74.  Es ist somit nicht das Wohlfahrtsbegehren, sondern das Verwendungsbegehren eine jener Grenzstationen, in welchen die Wirtschaftswissenschaft das Vehikel der Forschung von ihren Nachbarwissenschaften zu übernehmen hat, um es auf der ihr zugewiesenen Strecke weiter zu befördern und sodann in den, auf der entgegengesetzten Seite liegenden Grenzstationen an andere Nachbarwissenschaften zu übergeben. 

75. Auf dem Begriff des Verwendungsbegehrens beruth, wie sich leicht zeigen läßt, der Begriff des Gutes, auf beiden zum Teil der Begriff der Wirtschaft, auf diesem letzteren wiederum der Begriff des Wertes; so können direkt oder indirekt auf dem Begriff des Verwendungsbegehrens alle übrigen Grundbegriffe (Elementarbegriffe) der Wirtschaftswissenschaft aufgebaut werden, während zu seiner Definition die Kenntnis keines der übrigen Begriffe erforderlich erscheint.  Der Begriff des Verwendungsbegehrens ist daher der erste Grundbegriff,  oder genauer gesagt: (vgl. § 82) der Hauptbestandteil des ersten Grundbegriffs der Wirtschaftswissenschaft.  Andere Volkswirtschaftslehre haben diese Ehre bekanntlich  anderen Begriffen  zuteil werden lassen (12). In eine Kontroverse hierüber können wir uns aber diesmal nicht einlassen; denn um zu zeigen, welcher Begriff als der erste Begriff einer Wissenschaft gelten soll, müßte man  nicht bloß die richtige,  sondern, da die meisten Begriffe auf verschiedene Art richtig definiert werden können, auch die  zweckmäßigste Definition jedes Begriffs,  welcher auf die Ehre des ersten Anspruch erheben kann, feststellen und sodann das  Filiationsverhältnis zwischen allen diesen Begriffen  nachweisen. Dies würde aber den Rahmen der Aufgabe, die ich mir in dieser Schrift gestellt habe, bedeutend überschreiten.

Datenzeilen:

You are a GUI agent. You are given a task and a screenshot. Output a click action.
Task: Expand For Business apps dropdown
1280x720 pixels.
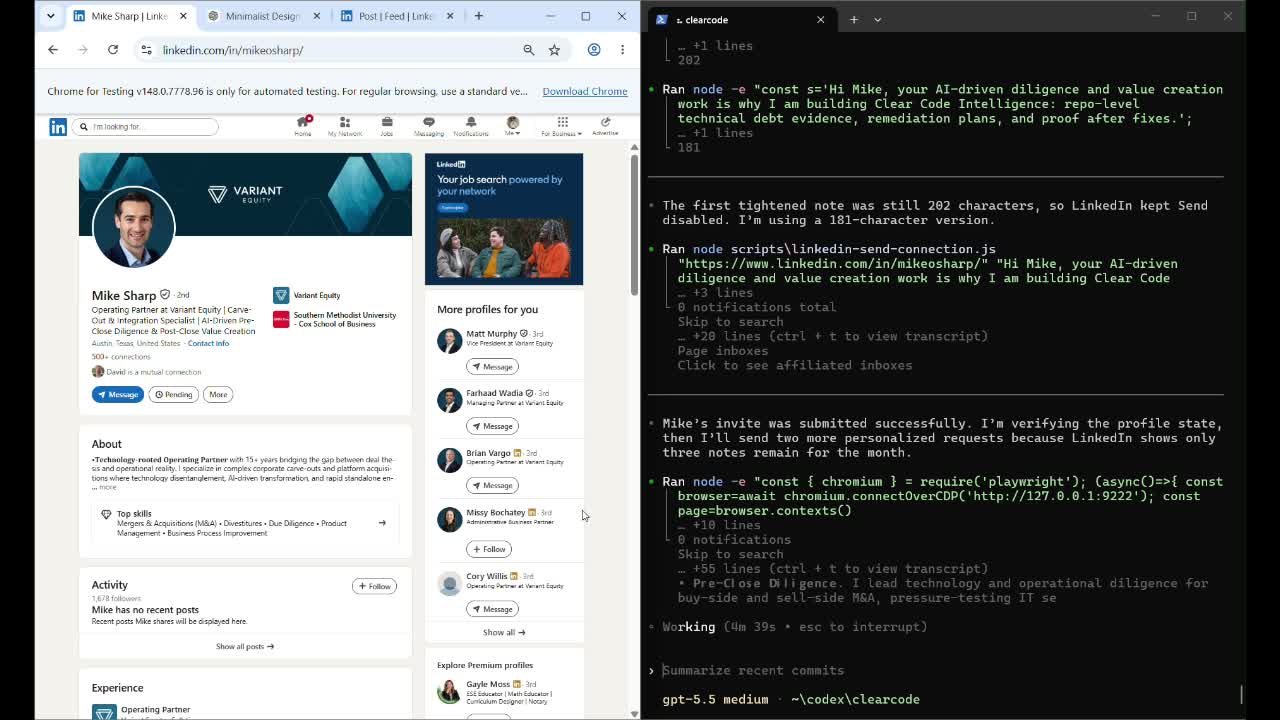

Hinweise zur Aufgabe: Setzen Sie den oben stehenden Text zum Verwendungsbegehren als erstem Grundbegriff der Wirtschaftswissenschaft im Anschluss an seinen letzten Satz fort.

Antwort:
V. Die Trias der obersten Bedürfnisbegriffe

76.  Alle drei Begehrensbegriffe,  welchen wir die Namen Wohlfahrts-, Verwendungs- und Verfügungsbegehren gaben, werden im  gewöhnlichen Sprachgebauch,  namentlich wenn das Ziel derselben die Beseitigung eines negativen Wohlfahrtszustandes bildet,  mit ein und demselben Wort: "Bedürfnis" bezeichnet.  Damit ist aber die Reihe der sprachüblichen Bedürnisbegriffe noch lange nicht erschöpft. Außer der eben genannten Trias werden nämlich im  gewöhnlichen  Sprachgebrauch unter Bedürfnissen noch verstanden:
    4. die  Dispositionen  zu den unter 1 - 3 angeführten Begehren;

    5. die  negativen  objektiven Wohlfahrtszustände;

    6. die  Schmerzgefühle,  durch welche letztere unserem Bewußtsein signalisiert werden;

    7. die  Instinkte,  welche durch die unter 6 angeführten Gefühle ausgelöst werden.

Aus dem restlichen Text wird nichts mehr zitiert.